Der Stellvertreter des Reichskanzlers und Reichsminister der Justiz wies darauf hin, daß nach seiner Auffassung die Übernahme der Justizverwaltung sämtlicher Länder durch das Reich zur Zeit politisch nicht zu erreichen sein werde. Schon durch die Behandlung einer derartigen Frage werde eine große Aufregung unter den Ländern entstehen, besondere praktische Vorteile verspreche er sich hiervon nicht.
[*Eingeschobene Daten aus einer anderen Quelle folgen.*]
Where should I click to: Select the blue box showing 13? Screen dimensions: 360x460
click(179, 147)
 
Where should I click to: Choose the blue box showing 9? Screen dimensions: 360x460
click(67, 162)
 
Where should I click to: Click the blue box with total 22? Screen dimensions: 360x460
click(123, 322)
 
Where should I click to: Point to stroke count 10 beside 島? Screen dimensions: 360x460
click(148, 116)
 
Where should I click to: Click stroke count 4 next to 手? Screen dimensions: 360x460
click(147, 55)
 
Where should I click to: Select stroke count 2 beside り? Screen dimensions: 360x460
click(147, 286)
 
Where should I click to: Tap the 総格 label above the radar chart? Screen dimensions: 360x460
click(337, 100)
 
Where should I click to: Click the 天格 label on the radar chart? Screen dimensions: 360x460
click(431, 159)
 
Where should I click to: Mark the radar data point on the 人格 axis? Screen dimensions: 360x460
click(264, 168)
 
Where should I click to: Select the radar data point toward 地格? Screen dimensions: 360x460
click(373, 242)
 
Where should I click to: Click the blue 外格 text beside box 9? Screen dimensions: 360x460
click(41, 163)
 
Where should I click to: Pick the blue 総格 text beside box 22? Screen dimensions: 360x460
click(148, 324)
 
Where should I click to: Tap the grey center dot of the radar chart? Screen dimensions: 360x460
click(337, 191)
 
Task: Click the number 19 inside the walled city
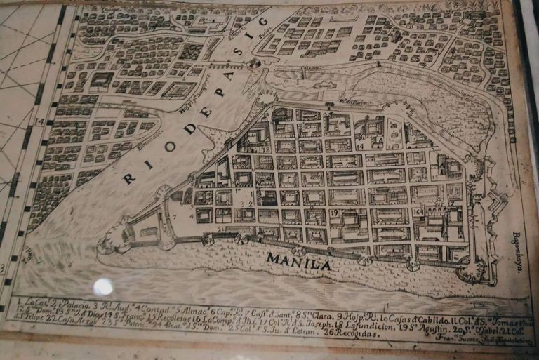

Falls die Minister der Deutschen Volkspartei im Kabinett das Verlangen stellen sollten, das Reich solle sämtliche Justizverwaltungen der Länder übernehmen, so würden sie sicherlich hiermit allein stehen. Anders läge die Frage der Übernahme in den Ländern, die notleidend seien. Hier verspreche er sich einen gewissen Erfolg von der Übernahme. Was die Frage der finanziellen Ersparnis anlange, so würden in Hessen 7½ Millionen Mark, in Braunschweig 1,9 Millionen nach dem Stand von 1925 erspart werden können, falls das Reich die Justizverwaltung dieser Länder übernehme. Natürlich müsse dann auch die Rechtsprechung im Namen des Reichs erfolgen, das Begnadigungsrecht müsse auf das Reich übergehen. Unzweifelhaft sei eine derartige Lösung verfassungsändernd. Ob Bayern, Württemberg und Baden auch gegen eine Übernahme der Justizverwaltungen der Länder auf das Reich sich wenden würden, deren Regierungen selber den Wunsch äußerten, könne er nicht beurteilen.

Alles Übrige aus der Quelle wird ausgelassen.